As another criterion we will use to compare the two alignments is how secondary structure elements align.
NB: NEW TEXT HERE !!!!! To aid in the comparison of the alignments, we can use Jalview to display sequence features on top of the sequences in the alignments:
- Select all the sequences in the alignment with Clustal
- Go to the tab WEBSERVICES > Fetch Database > References -> Standard databases.
- Hoover over the sequence name of CCNA1_HUMAN and click on the top cross-reference (>sp|.....)
- Open the Sequence Feature Settings window: VIEW>FEATURE SETTINGS
- Select the feature 'helix', while leaving all the others unselect (you can use 'invert selection' to help get all selected or unselected)
- This will reveal alpha helices in those proteins that have known structure (by crystallography)
- Which sequences have secondary structure elements annotated?

◆ **DATASET CONTENT**
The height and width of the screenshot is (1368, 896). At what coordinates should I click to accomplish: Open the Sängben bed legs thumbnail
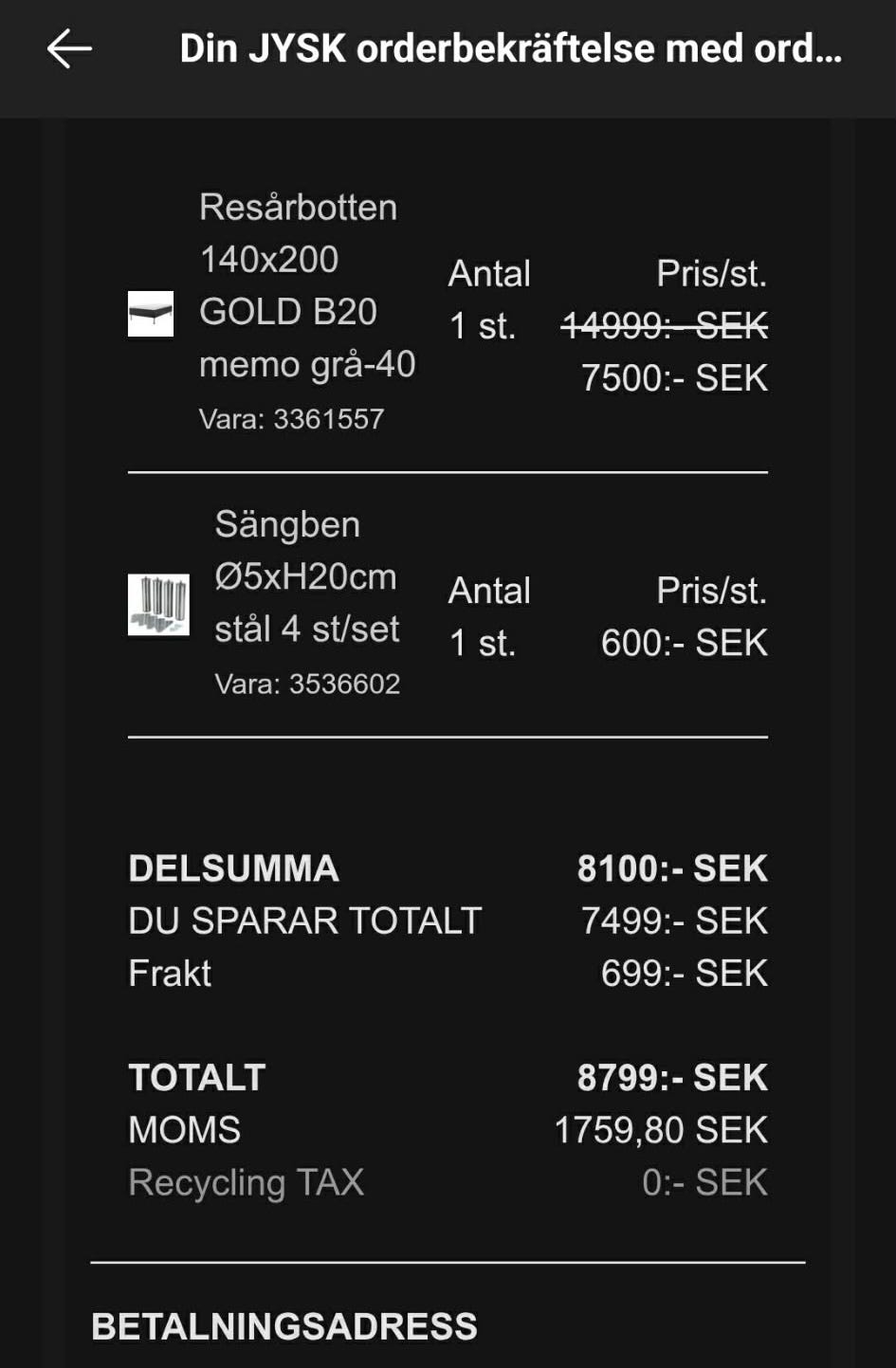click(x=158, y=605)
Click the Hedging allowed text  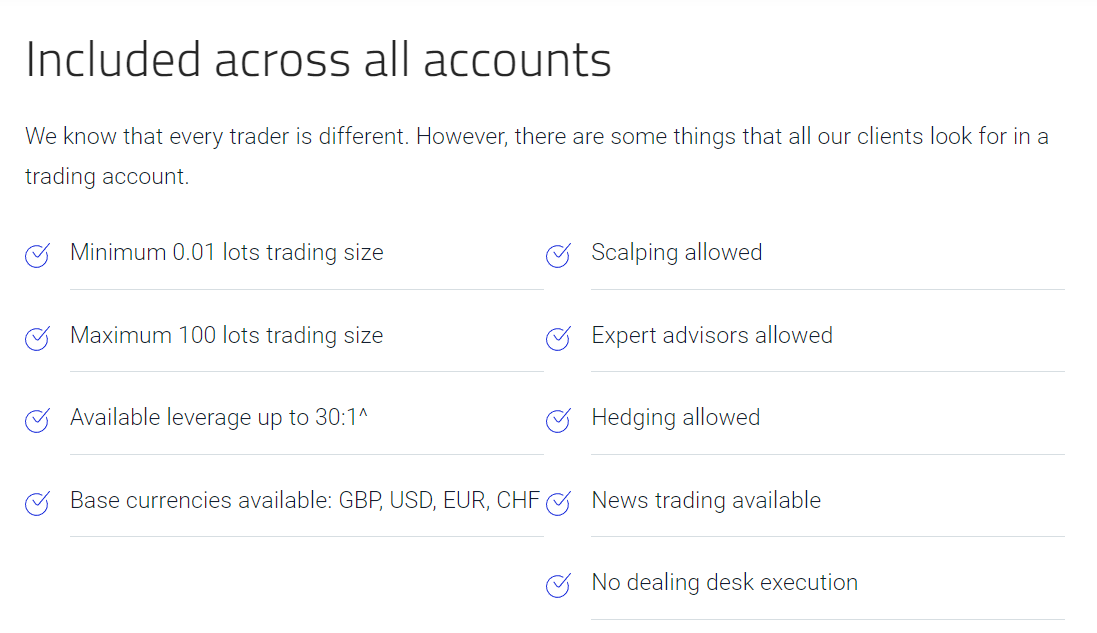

◆ **COMPLETE THE FOLLOWING**
a: Decide whether each statement below agrees with the Jalview alignment walkthrough. Give yes or no for each and quote the words of the walkthrough that decide it.
(i) In the Sequence Feature Settings window, only the feature 'helix' should be selected.
(ii) Database references are fetched through the EDIT tab.
(iii) Alpha helices will be shown for every protein in the alignment.
b: Proceed with the Jalview alignment walkthrough from where it stops.

◆ **EXERCISE RESPONSES**
a:
(i) Yes: "Select the feature 'helix', while leaving all the others unselect"
(ii) No: "Go to the tab WEBSERVICES > Fetch Database > References -> Standard databases."
(iii) No: "This will reveal alpha helices in those proteins that have known structure (by crystallography)"

b:
- Some of the alpha-helices in the Clustal alignment (cyclin_blast_human_basic.aln) are disrupted by gaps. Focus on helix 9, 10, and 11.
- Note start and end positions of the alpha-helices of CCNA2_HUMAN that are disrupted. (Use the mouse pointer to identify the alpha-helices.)
- Do the same analysis with the MAFFT alignment (cyclin_blast_human_MAFFT.aln).
- Are there any differences?
- Observe the alignment of secondary structure elements within the two multiple sequence alignments.
- Based on these observations, is it possible to state that one of the alignments is more correct than the other?
Advanced Multiple Sequence Alignments and Construction of Trees
In part Basic Multiple Sequence Alignment Using Clustal and Jalview we observed that the alignment parameters in ClustalW can be tuned to improve an alignment. In this part of the exercise we will look at two different modes of use that in some cases may produce alignments of better quality. We will also construct a phylogenetic tree based on the alignment.
Using the latest version of Clustal, Clustal Omega
- Go under Jalview and use the window with the original file of (unaligned) human cyclin sequences as an input.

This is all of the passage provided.